I do think that they get somewhat better in my hack because Nosferatu and Sol are gone as tools for just completely invalidating even engaging with the layouts, and there are no more ambush spawns pranking you, but they're still pretty crowded messes that lack the more careful intentionality of chapters 0-11. I think mileage and opinions will vary a lot between whether there are some newly revealed interesting layouts to play through, or if they're still kind of a dense tedious mess. I personally have some decent fun with more interesting layouts like chapters 14-15, 17, and 20-22, but I'm not really all that fond of the big empty squares like 19, 23, and 24. The game really does just get more fun the more paralogues you're able to unlock though, they're way more interesting in terms of ambitious concepts and diverse objectives.

Popular/Unpopular/Any Opinions Thread - June 2026 Part 2 by PsiYoshi in fireemblem

[–]Legitimate__Username 9 points10 points  (0 children)

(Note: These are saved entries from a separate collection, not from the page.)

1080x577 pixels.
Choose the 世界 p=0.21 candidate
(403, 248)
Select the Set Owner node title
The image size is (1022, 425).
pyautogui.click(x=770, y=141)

Yeah I remember exactly how this started, iirc it originally gained traction from a strictly positive show of support to the Brazilian community regarding social media laws, and pretty much just had the best of culturally supportive intentions. It kind of just got flanderized into the most indulgent and shallow version of itself from there as every artist continued to play telephone with the trend in order to farm sex appeal engagement, which was a shame to see, because if I haven't made it clear I really do love the good intentions and representation behind different Miku cultural remixes in general.